Abstract
Understanding the difficulty of items in educational assessment is crucial for test development, teaching, and learning. While prior research used text features and machine learning to model the difficulty of reading comprehension items (Štěpánek et al., 2023), listening comprehension (LC) presents additional complexity. Beyond textual factors, LC item difficulty can be influenced by several additional factors, including variations in speech rate, voice characteristics, and others.
In this study, we analyze data from English, German, and French listening sections of the Czech Matura exams. We extract text features commonly used in reading comprehension difficulty modeling, including readability indices and similarity measures. Additionally, we incorporate audio-specific features, such as speech rate, confidence scores from automatic speech recognition (ASR) models, and voice distinguishability derived from a speaker diarization model. This feature set allows us to capture the linguistic and auditory effects on LC item difficulty.
Using these features, we train a regression model to predict the final LC difficulty as described by student response data. The optimal model is selected based on accuracy measures of different models and model parameters, and compared to predictions of content experts to assess alignment between computational modeling and human evaluation.
The model is implemented into an interactive application to aid exam development. This tool aims to provide educators and test developers with insights into LC item difficulty, allowing for more informed test development.
Keywords | Item Difficulty Modeling, NLP, ML |
---|

What is asked:
In the abstract, substitute "neural network" for "regression model" and write out the passage between "In this study, we" and "and human evaluation.", inclusive. The data below comes from a separate source.

Given material:
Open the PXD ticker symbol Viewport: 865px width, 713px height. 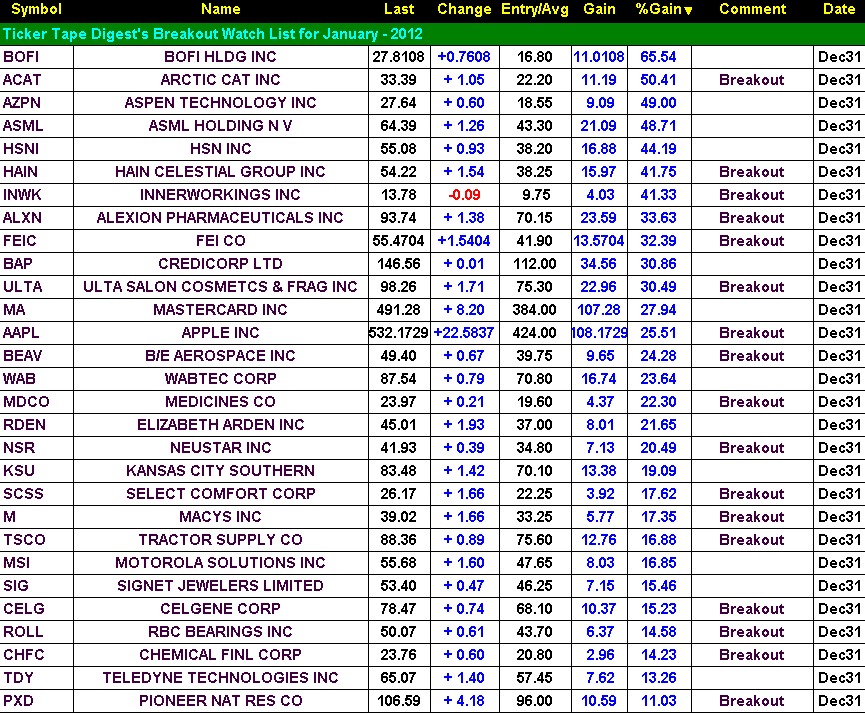(x=18, y=701)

Solution to this exercise:
In this study, we analyze data from English, German, and French listening sections of the Czech Matura exams. We extract text features commonly used in reading comprehension difficulty modeling, including readability indices and similarity measures. Additionally, we incorporate audio-specific features, such as speech rate, confidence scores from automatic speech recognition (ASR) models, and voice distinguishability derived from a speaker diarization model. This feature set allows us to capture the linguistic and auditory effects on LC item difficulty.
Using these features, we train a neural network to predict the final LC difficulty as described by student response data. The optimal model is selected based on accuracy measures of different models and model parameters, and compared to predictions of content experts to assess alignment between computational modeling and human evaluation.